> **PROVIDED DATA**
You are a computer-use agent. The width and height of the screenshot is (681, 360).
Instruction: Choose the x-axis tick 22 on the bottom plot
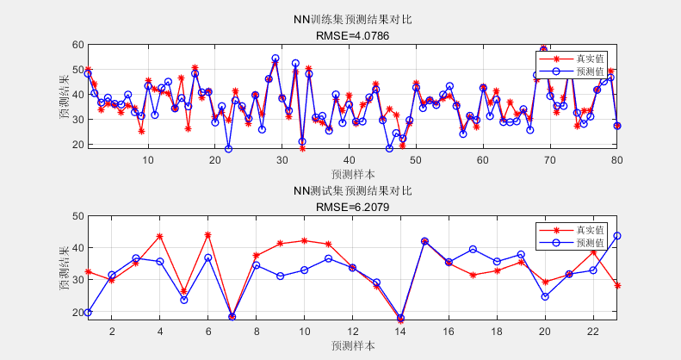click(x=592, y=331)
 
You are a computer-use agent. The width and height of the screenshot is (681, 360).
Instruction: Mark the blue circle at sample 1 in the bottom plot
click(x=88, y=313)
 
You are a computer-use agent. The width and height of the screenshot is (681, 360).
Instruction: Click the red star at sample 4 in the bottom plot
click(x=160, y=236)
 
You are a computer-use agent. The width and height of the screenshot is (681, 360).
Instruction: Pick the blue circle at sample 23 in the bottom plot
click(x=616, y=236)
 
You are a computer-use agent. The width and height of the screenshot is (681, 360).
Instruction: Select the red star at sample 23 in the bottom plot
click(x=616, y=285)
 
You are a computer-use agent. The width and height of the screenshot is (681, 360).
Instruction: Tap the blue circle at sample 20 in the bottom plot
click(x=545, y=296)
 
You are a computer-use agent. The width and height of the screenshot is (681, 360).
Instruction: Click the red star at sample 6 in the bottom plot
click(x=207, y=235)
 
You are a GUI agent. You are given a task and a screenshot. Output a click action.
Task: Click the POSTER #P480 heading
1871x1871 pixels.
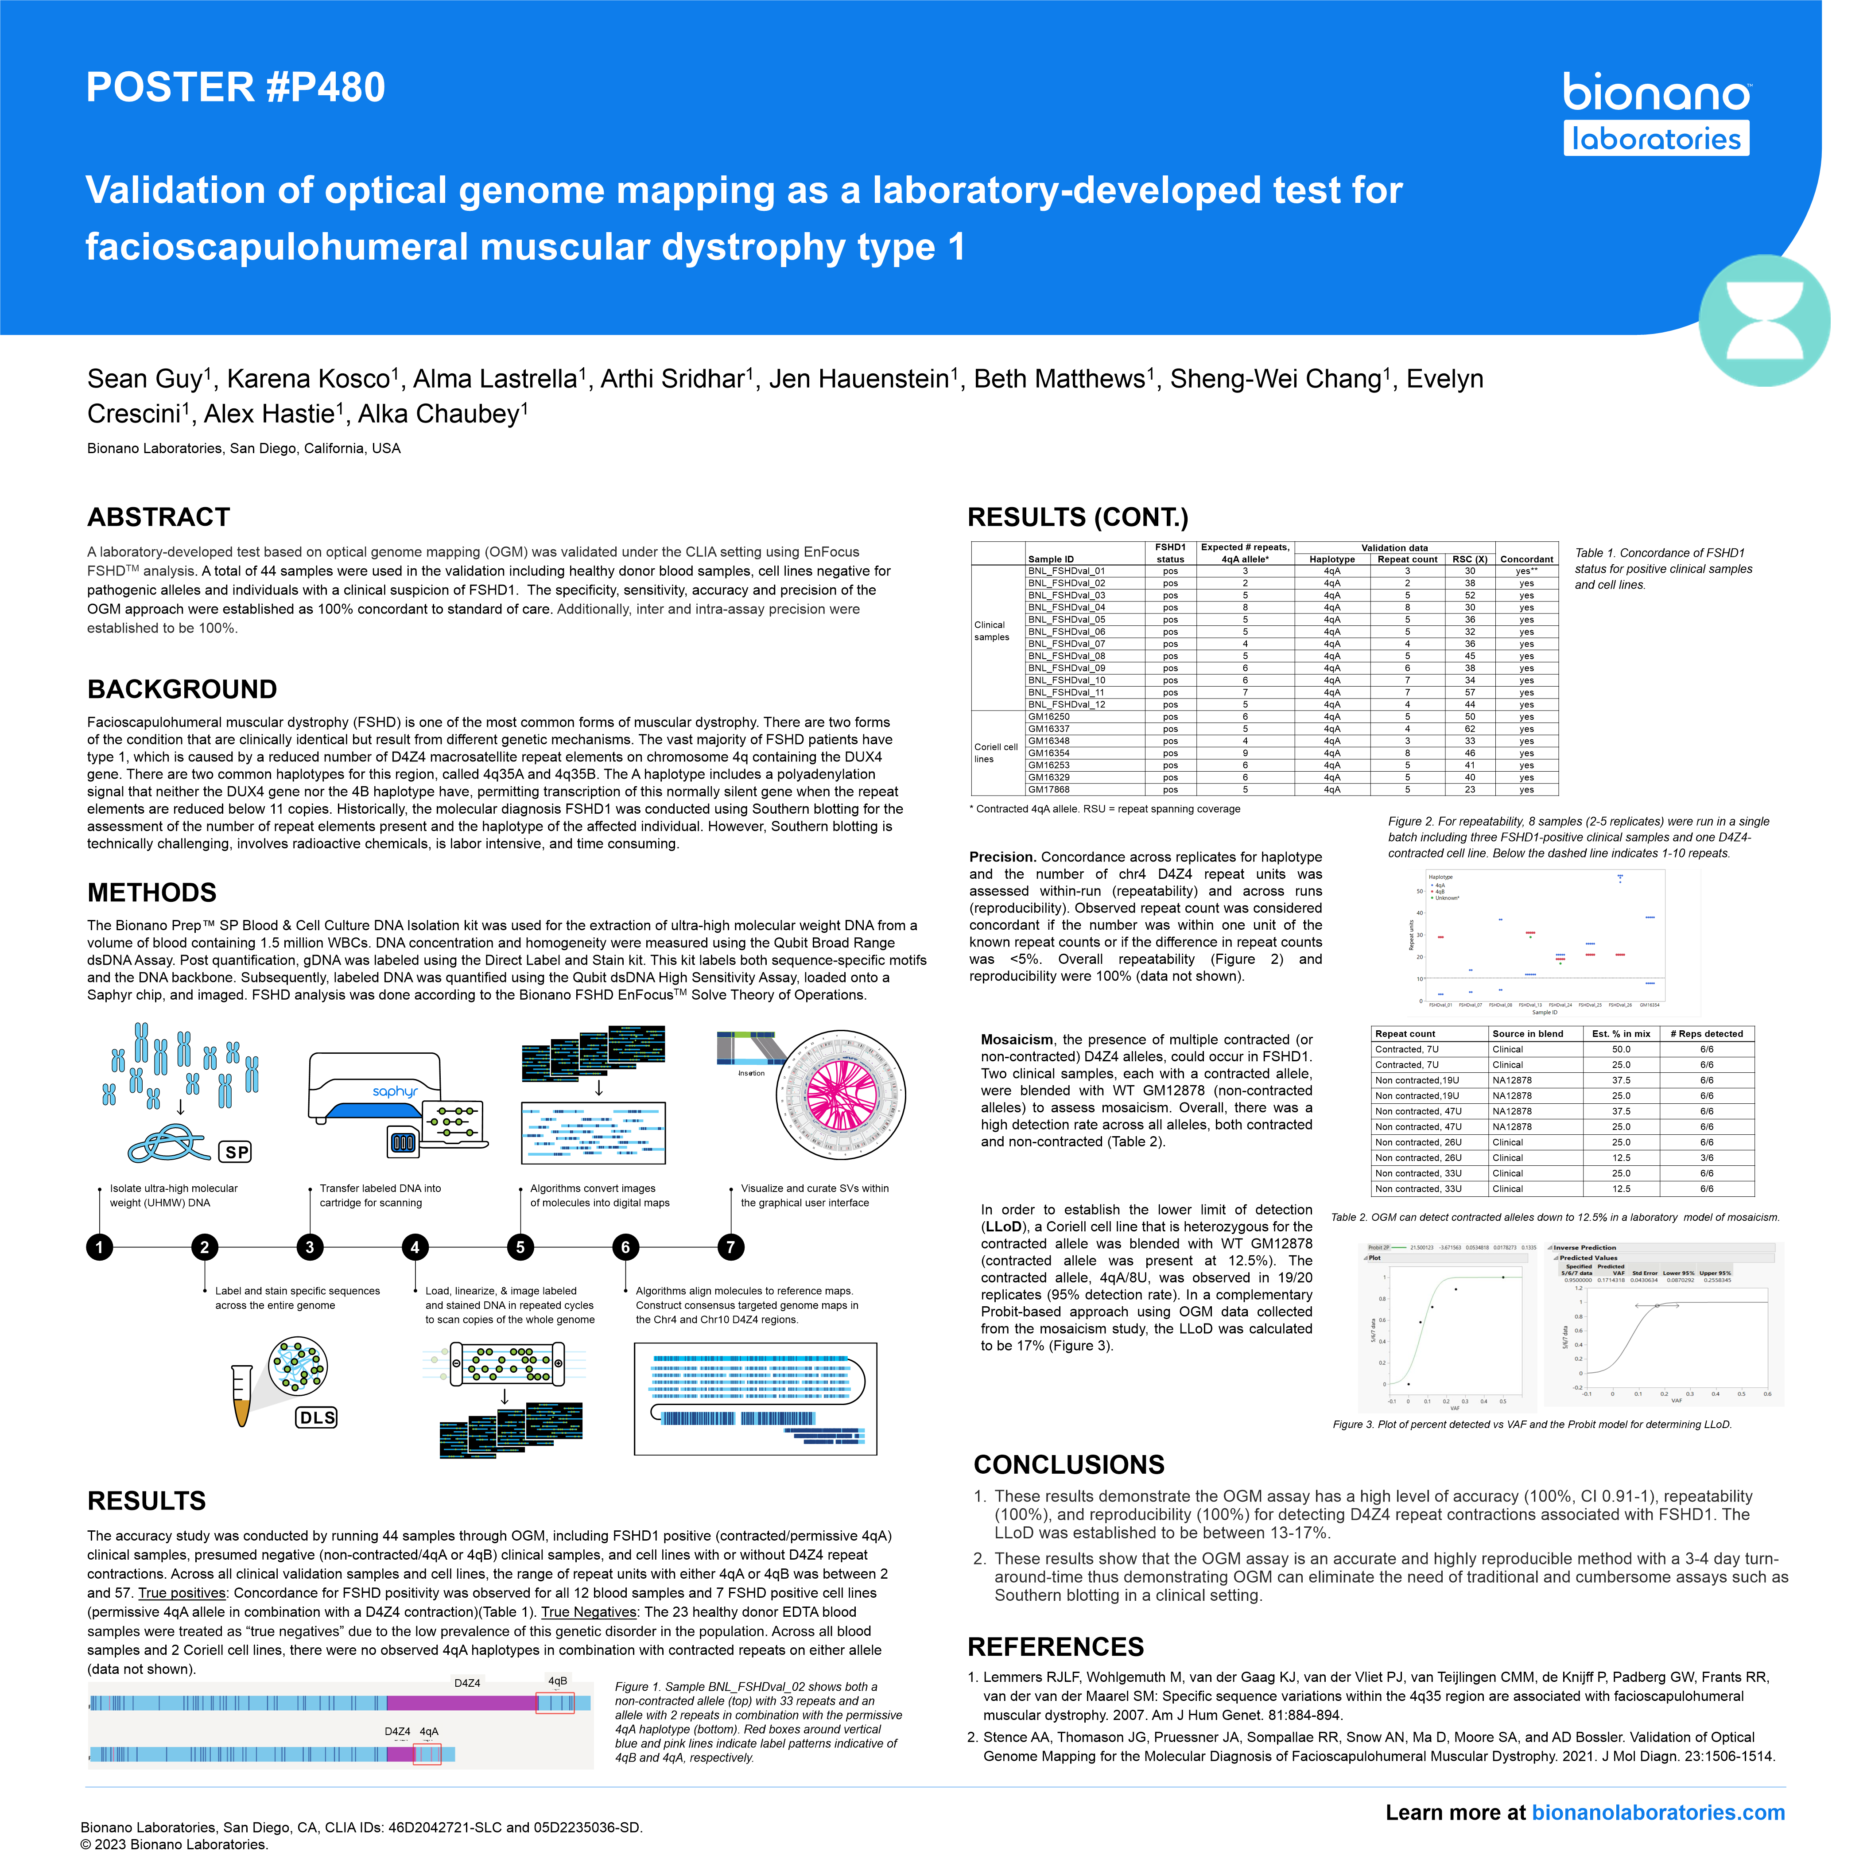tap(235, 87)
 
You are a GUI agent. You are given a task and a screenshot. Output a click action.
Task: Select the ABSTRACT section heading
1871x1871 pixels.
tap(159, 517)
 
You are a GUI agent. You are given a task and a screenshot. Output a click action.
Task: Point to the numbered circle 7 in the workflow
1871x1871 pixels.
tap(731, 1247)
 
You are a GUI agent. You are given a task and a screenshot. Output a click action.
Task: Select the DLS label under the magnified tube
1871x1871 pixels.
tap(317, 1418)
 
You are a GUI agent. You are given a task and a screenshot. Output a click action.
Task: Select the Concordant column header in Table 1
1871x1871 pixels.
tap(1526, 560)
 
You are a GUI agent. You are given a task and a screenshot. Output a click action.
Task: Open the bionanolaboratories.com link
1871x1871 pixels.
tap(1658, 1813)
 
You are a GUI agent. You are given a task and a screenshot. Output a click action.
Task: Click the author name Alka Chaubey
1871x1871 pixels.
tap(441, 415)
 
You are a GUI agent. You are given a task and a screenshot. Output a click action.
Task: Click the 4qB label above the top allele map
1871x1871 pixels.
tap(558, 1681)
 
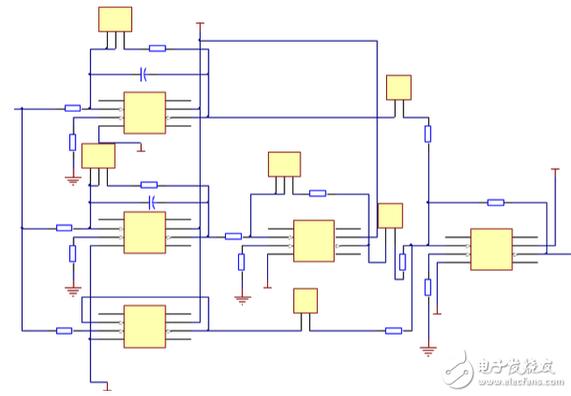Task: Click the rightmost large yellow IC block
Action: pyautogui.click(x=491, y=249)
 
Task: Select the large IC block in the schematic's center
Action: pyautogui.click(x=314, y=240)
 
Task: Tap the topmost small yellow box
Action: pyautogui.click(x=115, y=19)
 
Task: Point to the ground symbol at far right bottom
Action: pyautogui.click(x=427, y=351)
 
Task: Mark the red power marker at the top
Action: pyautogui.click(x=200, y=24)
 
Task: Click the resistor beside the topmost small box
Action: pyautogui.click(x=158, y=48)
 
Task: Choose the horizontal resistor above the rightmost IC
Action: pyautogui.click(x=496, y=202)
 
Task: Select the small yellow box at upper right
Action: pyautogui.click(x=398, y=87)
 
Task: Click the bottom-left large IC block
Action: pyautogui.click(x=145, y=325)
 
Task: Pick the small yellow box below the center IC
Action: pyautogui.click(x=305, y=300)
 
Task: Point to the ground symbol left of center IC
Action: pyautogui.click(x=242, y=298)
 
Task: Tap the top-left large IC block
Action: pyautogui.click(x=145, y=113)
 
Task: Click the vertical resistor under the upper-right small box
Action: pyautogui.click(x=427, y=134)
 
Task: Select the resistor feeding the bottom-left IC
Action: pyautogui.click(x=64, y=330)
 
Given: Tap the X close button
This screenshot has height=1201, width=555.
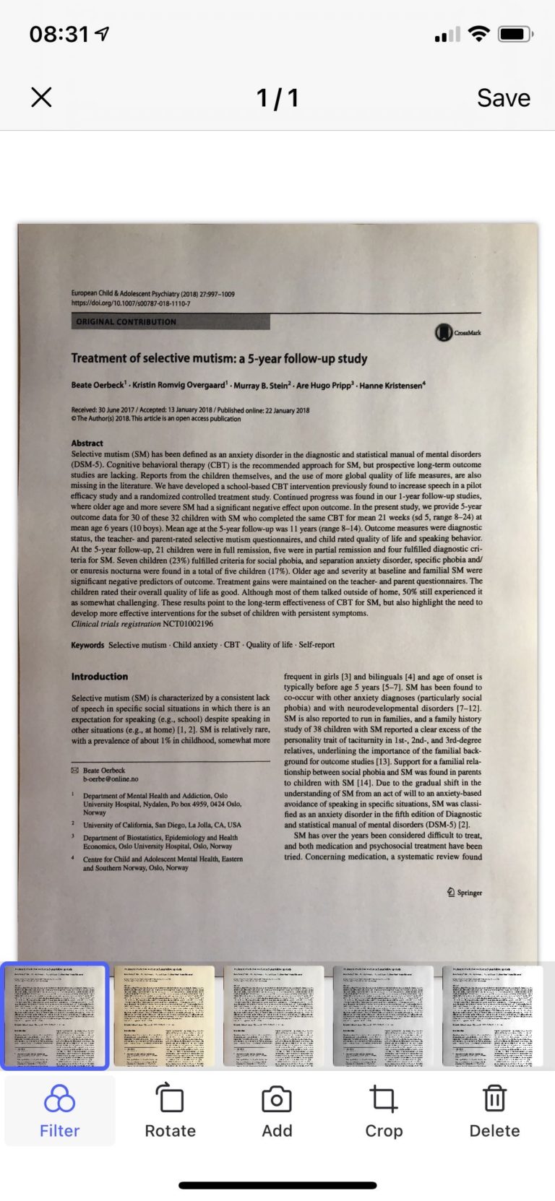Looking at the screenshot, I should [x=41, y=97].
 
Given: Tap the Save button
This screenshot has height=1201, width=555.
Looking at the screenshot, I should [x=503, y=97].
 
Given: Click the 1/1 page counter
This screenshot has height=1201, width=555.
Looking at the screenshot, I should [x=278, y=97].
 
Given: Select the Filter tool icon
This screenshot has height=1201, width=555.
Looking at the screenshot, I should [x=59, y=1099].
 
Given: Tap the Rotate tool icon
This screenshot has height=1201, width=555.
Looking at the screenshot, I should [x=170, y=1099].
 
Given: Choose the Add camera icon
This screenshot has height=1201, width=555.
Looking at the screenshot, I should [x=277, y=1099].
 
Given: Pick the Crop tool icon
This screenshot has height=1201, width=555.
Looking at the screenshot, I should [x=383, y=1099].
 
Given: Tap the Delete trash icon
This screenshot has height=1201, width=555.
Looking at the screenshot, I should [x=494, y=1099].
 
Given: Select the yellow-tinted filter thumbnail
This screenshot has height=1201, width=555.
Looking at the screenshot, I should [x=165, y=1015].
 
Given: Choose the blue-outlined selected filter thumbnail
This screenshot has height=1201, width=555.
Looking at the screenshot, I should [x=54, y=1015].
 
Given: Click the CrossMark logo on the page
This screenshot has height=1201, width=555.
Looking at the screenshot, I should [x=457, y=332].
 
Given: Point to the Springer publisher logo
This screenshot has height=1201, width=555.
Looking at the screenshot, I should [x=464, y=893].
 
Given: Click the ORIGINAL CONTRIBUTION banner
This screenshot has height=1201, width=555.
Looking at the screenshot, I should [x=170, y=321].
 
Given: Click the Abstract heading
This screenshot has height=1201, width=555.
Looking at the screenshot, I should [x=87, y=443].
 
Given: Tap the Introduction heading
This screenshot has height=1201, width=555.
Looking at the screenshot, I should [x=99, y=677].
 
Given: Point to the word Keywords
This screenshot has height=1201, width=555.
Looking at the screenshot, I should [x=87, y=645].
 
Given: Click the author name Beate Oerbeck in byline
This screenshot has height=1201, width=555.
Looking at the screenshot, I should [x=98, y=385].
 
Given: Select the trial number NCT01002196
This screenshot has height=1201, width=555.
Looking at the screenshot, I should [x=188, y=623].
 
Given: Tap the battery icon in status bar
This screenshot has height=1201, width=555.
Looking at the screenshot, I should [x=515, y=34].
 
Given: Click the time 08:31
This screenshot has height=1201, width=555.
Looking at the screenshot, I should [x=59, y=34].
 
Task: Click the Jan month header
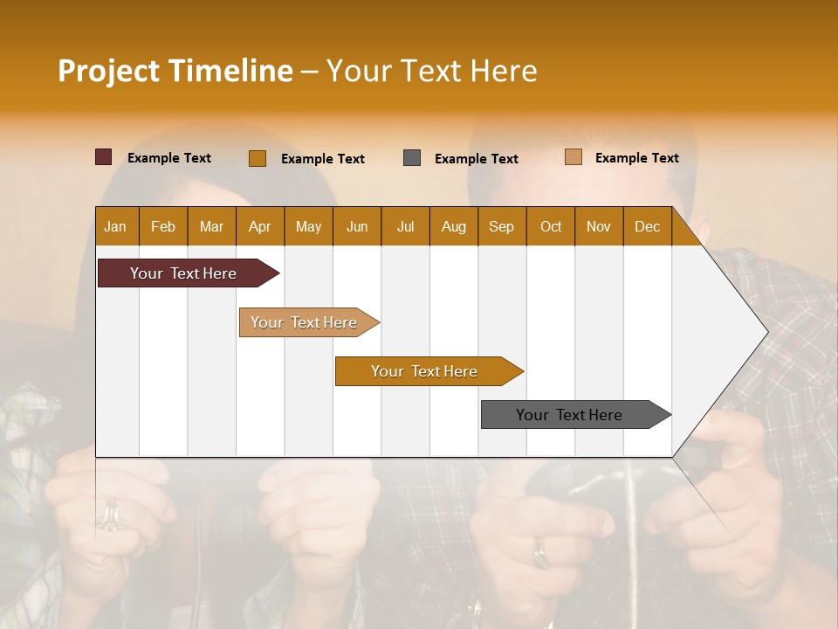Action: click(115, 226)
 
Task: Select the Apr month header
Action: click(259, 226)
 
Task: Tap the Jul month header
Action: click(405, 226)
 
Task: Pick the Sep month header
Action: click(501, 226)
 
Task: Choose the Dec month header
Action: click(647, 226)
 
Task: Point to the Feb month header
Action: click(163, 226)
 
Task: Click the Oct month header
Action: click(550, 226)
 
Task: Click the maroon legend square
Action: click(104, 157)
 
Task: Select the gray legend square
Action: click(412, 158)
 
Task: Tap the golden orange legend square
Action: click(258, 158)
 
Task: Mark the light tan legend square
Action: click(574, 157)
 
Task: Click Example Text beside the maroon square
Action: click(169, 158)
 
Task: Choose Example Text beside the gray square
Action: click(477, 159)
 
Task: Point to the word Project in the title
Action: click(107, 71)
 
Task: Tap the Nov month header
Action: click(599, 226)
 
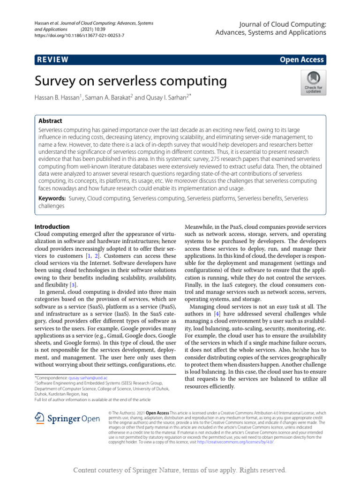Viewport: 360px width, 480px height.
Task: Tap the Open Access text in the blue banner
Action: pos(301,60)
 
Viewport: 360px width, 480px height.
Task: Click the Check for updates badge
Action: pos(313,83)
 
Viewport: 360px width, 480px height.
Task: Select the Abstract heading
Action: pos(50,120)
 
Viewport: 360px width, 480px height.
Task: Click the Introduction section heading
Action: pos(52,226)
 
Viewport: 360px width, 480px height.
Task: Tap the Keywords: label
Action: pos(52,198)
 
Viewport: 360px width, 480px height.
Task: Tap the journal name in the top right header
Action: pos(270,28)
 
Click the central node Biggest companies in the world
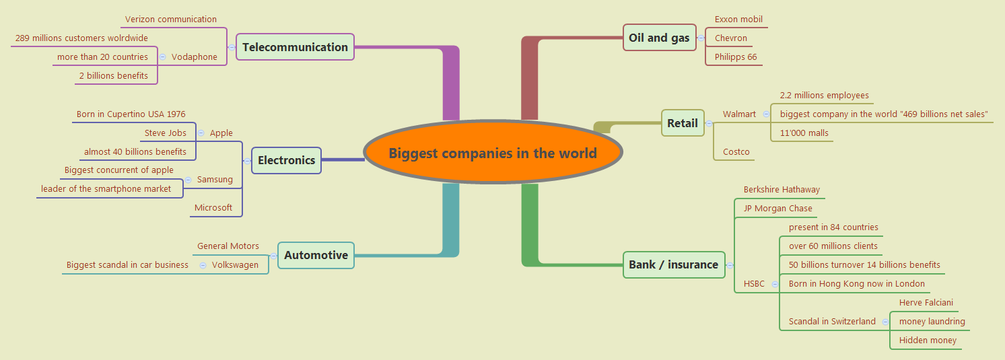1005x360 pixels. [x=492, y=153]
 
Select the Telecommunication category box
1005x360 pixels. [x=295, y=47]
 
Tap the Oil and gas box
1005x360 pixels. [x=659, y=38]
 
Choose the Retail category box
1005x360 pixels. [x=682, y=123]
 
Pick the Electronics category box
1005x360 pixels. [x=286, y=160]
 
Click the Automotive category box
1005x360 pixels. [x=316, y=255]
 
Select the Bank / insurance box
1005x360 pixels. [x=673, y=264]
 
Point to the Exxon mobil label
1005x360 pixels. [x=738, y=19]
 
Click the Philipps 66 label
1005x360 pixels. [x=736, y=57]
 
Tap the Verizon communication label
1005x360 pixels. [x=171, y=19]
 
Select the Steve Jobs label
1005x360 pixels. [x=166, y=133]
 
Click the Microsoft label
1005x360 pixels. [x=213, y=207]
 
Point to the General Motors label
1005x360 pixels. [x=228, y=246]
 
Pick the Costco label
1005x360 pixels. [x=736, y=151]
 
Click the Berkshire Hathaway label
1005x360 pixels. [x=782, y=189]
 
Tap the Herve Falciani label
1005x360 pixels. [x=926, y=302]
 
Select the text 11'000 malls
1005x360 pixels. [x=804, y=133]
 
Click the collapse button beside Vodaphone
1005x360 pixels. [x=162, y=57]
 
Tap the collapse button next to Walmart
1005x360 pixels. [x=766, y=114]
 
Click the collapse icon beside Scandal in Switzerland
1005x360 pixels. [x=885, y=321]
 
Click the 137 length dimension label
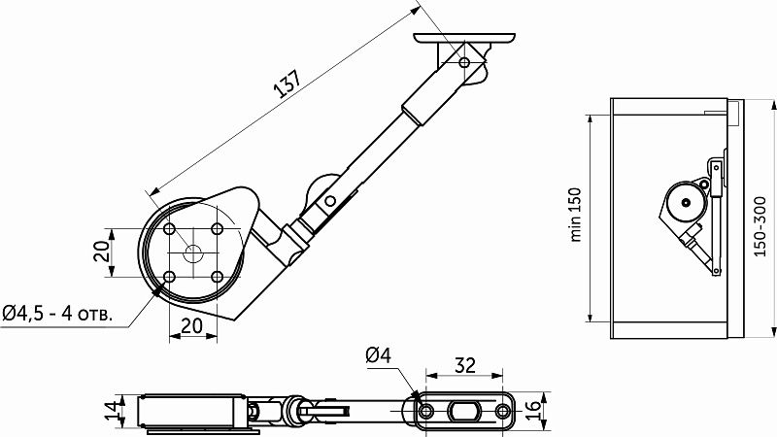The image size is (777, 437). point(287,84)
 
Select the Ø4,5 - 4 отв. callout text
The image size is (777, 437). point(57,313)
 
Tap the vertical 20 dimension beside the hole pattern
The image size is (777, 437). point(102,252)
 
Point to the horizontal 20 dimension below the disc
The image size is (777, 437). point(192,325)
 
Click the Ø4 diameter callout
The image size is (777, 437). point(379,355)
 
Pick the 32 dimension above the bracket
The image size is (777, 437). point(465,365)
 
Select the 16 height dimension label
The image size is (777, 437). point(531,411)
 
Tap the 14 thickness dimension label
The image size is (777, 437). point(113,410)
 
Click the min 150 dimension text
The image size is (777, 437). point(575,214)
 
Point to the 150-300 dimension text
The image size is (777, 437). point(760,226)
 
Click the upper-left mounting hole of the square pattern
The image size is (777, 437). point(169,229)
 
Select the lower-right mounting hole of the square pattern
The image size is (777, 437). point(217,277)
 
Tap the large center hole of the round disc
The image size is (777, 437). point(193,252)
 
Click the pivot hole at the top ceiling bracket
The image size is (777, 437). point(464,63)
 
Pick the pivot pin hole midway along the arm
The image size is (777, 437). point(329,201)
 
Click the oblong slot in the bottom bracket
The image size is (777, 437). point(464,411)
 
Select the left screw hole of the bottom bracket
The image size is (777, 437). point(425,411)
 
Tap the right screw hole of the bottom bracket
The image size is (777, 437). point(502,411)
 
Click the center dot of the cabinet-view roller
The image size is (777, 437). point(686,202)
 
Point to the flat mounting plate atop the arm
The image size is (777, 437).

> **YOUR TASK**
Convert the listing, starting with the line that contains "Task: Select the gray legend square" and going on through the line that contains "1005x360 pixels. [x=738, y=19]", into a Markdown table with the columns No. and Text, giving each nonblank line its own numbered row. Omit blank lines and pictures.

> **WRITTEN ANSWER**
| No. | Text |
|---|---|
| 1 | Task: Select the gray legend square |
| 2 | Action: click(412, 158) |
| 3 | Task: Tap the golden orange legend square |
| 4 | Action: click(258, 158) |
| 5 | Task: Mark the light tan legend square |
| 6 | Action: click(574, 157) |
| 7 | Task: Click Example Text beside the maroon square |
| 8 | Action: click(169, 158) |
| 9 | Task: Choose Example Text beside the gray square |
| 10 | Action: click(477, 159) |
| 11 | Task: Point to the word Project in the title |
| 12 | Action: click(107, 71) |
| 13 | Task: Tap the Nov month header |
| 14 | Action: click(599, 226) |
| 15 | Viewport: 360px width, 480px height. |
| 16 | Task: Tap the Open Access text in the blue banner |
| 17 | Action: pos(301,60) |
| 18 | Viewport: 360px width, 480px height. |
| 19 | Task: Click the Check for updates badge |
| 20 | Action: pos(313,83) |
| 21 | Viewport: 360px width, 480px height. |
| 22 | Task: Select the Abstract heading |
| 23 | Action: pos(50,120) |
| 24 | Viewport: 360px width, 480px height. |
| 25 | Task: Click the Introduction section heading |
| 26 | Action: pos(52,226) |
| 27 | Viewport: 360px width, 480px height. |
| 28 | Task: Tap the Keywords: label |
| 29 | Action: pos(52,198) |
| 30 | Viewport: 360px width, 480px height. |
| 31 | Task: Tap the journal name in the top right header |
| 32 | Action: pos(270,28) |
| 33 | Click the central node Biggest companies in the world |
| 34 | 1005x360 pixels. [x=492, y=153] |
| 35 | Select the Telecommunication category box |
| 36 | 1005x360 pixels. [x=295, y=47] |
| 37 | Tap the Oil and gas box |
| 38 | 1005x360 pixels. [x=659, y=38] |
| 39 | Choose the Retail category box |
| 40 | 1005x360 pixels. [x=682, y=123] |
| 41 | Pick the Electronics category box |
| 42 | 1005x360 pixels. [x=286, y=160] |
| 43 | Click the Automotive category box |
| 44 | 1005x360 pixels. [x=316, y=255] |
| 45 | Select the Bank / insurance box |
| 46 | 1005x360 pixels. [x=673, y=264] |
| 47 | Point to the Exxon mobil label |
| 48 | 1005x360 pixels. [x=738, y=19] |